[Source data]
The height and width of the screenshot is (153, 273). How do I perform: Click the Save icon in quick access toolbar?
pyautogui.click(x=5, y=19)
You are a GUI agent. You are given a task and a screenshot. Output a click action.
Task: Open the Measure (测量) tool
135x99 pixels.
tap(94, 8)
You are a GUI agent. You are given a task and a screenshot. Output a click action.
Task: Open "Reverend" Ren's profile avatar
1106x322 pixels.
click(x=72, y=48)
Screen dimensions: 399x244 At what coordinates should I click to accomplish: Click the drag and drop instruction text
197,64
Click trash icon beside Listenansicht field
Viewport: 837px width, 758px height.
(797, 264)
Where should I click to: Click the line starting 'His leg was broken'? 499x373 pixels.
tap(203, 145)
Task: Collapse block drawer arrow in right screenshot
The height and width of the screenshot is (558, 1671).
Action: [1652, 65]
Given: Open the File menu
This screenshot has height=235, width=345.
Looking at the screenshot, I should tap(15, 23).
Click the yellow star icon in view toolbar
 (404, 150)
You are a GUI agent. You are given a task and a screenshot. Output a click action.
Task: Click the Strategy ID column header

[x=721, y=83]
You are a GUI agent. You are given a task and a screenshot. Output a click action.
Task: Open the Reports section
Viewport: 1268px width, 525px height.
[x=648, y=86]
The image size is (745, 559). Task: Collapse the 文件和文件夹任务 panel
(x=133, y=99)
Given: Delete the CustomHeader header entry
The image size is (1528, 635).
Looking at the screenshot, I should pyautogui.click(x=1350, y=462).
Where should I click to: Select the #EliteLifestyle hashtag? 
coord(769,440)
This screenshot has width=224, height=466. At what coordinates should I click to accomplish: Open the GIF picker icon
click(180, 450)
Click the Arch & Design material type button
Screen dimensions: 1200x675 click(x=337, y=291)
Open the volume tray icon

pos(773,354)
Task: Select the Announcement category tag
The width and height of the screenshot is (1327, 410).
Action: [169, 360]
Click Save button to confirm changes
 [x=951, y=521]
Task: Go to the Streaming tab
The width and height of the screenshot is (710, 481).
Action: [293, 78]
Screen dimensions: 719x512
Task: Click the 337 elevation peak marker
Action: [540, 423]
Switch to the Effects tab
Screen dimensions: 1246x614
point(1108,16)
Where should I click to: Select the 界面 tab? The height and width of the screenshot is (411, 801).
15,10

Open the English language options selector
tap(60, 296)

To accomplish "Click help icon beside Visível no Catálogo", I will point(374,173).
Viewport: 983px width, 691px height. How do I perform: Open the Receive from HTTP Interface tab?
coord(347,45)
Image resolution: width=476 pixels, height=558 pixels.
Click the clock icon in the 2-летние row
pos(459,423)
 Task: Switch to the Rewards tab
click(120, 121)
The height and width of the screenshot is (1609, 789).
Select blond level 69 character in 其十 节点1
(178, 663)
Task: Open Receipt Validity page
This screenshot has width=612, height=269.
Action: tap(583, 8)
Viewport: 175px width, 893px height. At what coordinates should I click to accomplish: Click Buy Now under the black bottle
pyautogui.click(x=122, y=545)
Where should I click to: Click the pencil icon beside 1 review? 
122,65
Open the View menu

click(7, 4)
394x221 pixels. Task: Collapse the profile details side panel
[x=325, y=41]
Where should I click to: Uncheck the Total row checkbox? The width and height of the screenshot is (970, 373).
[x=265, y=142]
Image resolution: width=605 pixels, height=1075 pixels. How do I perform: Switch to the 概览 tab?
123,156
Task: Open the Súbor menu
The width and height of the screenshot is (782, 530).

- **Directions**
All of the records need to be returned exactly as they are.

- **Response area**
The height and width of the screenshot is (153, 273). How do I perform: Click the Save icon in quick access toolbar?
pyautogui.click(x=5, y=19)
You are a GUI agent. You are given a task and a screenshot. Output a click action.
Task: Open the Measure (测量) tool
135x99 pixels.
tap(94, 8)
You are a GUI agent. You are given a task and a screenshot. Output a click action.
Task: Open "Reverend" Ren's profile avatar
1106x322 pixels.
click(x=72, y=48)
Screen dimensions: 399x244 At what coordinates should I click to accomplish: Click the drag and drop instruction text
197,64
Click trash icon beside Listenansicht field
Viewport: 837px width, 758px height.
(797, 264)
Where should I click to: Click the line starting 'His leg was broken'? 499x373 pixels.
tap(203, 145)
Task: Collapse block drawer arrow in right screenshot
The height and width of the screenshot is (558, 1671).
Action: [1652, 65]
Given: Open the File menu
This screenshot has height=235, width=345.
Looking at the screenshot, I should tap(15, 23).
Click the yellow star icon in view toolbar
 (404, 150)
You are a GUI agent. You are given a task and a screenshot. Output a click action.
Task: Click the Strategy ID column header

[x=721, y=83]
You are a GUI agent. You are given a task and a screenshot. Output a click action.
Task: Open the Reports section
Viewport: 1268px width, 525px height.
[x=648, y=86]
The image size is (745, 559). Task: Collapse the 文件和文件夹任务 panel
(x=133, y=99)
Given: Delete the CustomHeader header entry
The image size is (1528, 635).
Looking at the screenshot, I should pyautogui.click(x=1350, y=462).
Where should I click to: Select the #EliteLifestyle hashtag? 
coord(769,440)
This screenshot has width=224, height=466. At what coordinates should I click to accomplish: Open the GIF picker icon
click(180, 450)
Click the Arch & Design material type button
Screen dimensions: 1200x675 click(x=337, y=291)
Open the volume tray icon

pos(773,354)
Task: Select the Announcement category tag
The width and height of the screenshot is (1327, 410).
Action: [169, 360]
Click Save button to confirm changes
 [x=951, y=521]
Task: Go to the Streaming tab
The width and height of the screenshot is (710, 481).
Action: [293, 78]
Screen dimensions: 719x512
Task: Click the 337 elevation peak marker
Action: [540, 423]
Switch to the Effects tab
Screen dimensions: 1246x614
point(1108,16)
Where should I click to: Select the 界面 tab? The height and width of the screenshot is (411, 801).
15,10

Open the English language options selector
tap(60, 296)

To accomplish "Click help icon beside Visível no Catálogo", I will point(374,173).
Viewport: 983px width, 691px height. How do I perform: Open the Receive from HTTP Interface tab?
coord(347,45)
Image resolution: width=476 pixels, height=558 pixels.
Click the clock icon in the 2-летние row
pos(459,423)
 Task: Switch to the Rewards tab
click(120, 121)
The height and width of the screenshot is (1609, 789).
Select blond level 69 character in 其十 节点1
(178, 663)
Task: Open Receipt Validity page
This screenshot has width=612, height=269.
Action: tap(583, 8)
Viewport: 175px width, 893px height. At what coordinates should I click to accomplish: Click Buy Now under the black bottle
pyautogui.click(x=122, y=545)
Where should I click to: Click the pencil icon beside 1 review? 
122,65
Open the View menu

click(7, 4)
394x221 pixels. Task: Collapse the profile details side panel
[x=325, y=41]
Where should I click to: Uncheck the Total row checkbox? The width and height of the screenshot is (970, 373).
[x=265, y=142]
Image resolution: width=605 pixels, height=1075 pixels. How do I perform: Switch to the 概览 tab?
123,156
Task: Open the Súbor menu
The width and height of the screenshot is (782, 530).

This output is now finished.